To elucidate the dependence of the collective SPR mode and a gap mode we employ FDTD simulations. The simulations are carried out using the HASP code used in similar studies of metallic nanosurfaces.18-20 The HASP code uses a nonstandard variation21,22 of the commonly used Yee algorithm23
but with considerably more accuracy. For homogenous systems this algorithm
achieves about six-place accuracy with a mesh with as few as 20 points per wavelength. For our problem the accuracy-limiting feature is spatial resolution of the spacer layer and resolving the spherical NPs. For this reason we employ a spatial mesh of 2.5 nm spacing and a time step of 0.005 fs. The time step is small enough to assure numerical stability.
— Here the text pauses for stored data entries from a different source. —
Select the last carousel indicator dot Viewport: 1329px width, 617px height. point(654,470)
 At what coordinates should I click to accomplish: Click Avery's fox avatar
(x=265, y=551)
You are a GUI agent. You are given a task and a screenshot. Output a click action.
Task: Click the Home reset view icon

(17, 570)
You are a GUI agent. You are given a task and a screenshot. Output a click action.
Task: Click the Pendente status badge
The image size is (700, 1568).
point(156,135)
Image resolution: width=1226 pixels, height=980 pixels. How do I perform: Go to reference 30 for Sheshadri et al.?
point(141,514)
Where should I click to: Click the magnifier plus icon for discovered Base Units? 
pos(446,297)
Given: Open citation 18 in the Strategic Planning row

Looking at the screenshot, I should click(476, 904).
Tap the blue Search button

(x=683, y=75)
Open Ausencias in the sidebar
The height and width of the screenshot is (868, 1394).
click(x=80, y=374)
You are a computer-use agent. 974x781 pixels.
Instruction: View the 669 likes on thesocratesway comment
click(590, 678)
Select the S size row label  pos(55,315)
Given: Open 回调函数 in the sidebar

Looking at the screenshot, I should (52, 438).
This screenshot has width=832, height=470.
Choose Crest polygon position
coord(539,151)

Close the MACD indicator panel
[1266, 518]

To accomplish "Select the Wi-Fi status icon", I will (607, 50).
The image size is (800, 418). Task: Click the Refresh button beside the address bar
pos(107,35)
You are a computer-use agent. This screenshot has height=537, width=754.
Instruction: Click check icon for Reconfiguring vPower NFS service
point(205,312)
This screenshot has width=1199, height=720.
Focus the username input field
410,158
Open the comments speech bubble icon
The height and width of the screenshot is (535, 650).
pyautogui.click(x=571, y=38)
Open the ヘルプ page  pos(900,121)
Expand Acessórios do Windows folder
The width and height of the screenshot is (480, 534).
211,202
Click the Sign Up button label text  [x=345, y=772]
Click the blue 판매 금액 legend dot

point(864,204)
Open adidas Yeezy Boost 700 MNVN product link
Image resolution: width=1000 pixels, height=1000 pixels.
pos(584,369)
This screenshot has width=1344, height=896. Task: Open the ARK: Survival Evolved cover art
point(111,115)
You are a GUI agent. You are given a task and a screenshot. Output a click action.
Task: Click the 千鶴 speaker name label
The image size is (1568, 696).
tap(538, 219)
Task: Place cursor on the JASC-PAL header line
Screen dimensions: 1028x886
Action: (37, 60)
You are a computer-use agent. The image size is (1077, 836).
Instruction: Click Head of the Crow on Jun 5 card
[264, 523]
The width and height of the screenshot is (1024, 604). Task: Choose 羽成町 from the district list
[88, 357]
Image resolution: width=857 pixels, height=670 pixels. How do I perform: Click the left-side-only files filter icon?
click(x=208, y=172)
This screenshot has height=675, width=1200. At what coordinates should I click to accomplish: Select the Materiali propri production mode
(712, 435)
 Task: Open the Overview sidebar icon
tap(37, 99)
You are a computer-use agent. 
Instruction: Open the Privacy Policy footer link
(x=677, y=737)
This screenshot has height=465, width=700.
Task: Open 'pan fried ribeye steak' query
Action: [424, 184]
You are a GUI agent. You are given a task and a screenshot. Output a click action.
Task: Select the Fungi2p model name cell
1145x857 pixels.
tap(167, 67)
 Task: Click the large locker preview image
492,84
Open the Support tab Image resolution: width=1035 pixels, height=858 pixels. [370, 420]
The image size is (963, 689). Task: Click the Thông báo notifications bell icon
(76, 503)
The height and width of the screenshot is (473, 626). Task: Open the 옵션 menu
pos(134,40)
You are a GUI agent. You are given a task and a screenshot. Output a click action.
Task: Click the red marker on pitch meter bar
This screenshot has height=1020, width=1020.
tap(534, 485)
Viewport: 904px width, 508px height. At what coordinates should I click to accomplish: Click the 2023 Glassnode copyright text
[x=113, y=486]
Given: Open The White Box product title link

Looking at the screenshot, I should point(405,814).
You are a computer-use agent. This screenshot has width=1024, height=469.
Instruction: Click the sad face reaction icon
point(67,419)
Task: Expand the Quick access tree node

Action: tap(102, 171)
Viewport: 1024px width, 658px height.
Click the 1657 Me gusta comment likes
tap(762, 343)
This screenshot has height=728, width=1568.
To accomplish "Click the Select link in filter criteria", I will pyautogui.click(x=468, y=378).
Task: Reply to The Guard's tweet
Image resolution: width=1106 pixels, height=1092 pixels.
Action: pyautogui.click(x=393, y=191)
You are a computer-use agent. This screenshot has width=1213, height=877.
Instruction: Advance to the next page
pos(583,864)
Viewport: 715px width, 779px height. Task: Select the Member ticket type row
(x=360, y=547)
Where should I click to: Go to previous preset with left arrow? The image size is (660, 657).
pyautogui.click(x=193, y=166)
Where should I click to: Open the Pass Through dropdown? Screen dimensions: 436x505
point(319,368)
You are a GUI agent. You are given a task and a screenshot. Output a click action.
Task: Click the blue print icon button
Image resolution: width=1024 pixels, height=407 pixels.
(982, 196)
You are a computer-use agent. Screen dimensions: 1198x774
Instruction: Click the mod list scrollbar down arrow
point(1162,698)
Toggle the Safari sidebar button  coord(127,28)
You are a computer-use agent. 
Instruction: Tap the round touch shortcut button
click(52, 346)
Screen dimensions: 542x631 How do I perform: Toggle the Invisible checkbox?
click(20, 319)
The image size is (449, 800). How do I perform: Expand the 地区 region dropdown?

We estimate the wave amplitudes are accurate to 1-2 %. In our calculations we take the frequency-dependent dielectric constant for Au from the compilation of Johnson and Christy.24 For Al we use the refractive index database compilation given in Ref.(18). For shellac we take the index of refraction n = 1.5 and for glass n = 1.45. The simulations employ periodic boundary conditions in the lateral directions, with the periodicity being equal to the NP spacing, and perfectly-matched-layer (PML) boundary conditions19,20 at the top and bottom of the computational box to virtually eliminate artificial reflections.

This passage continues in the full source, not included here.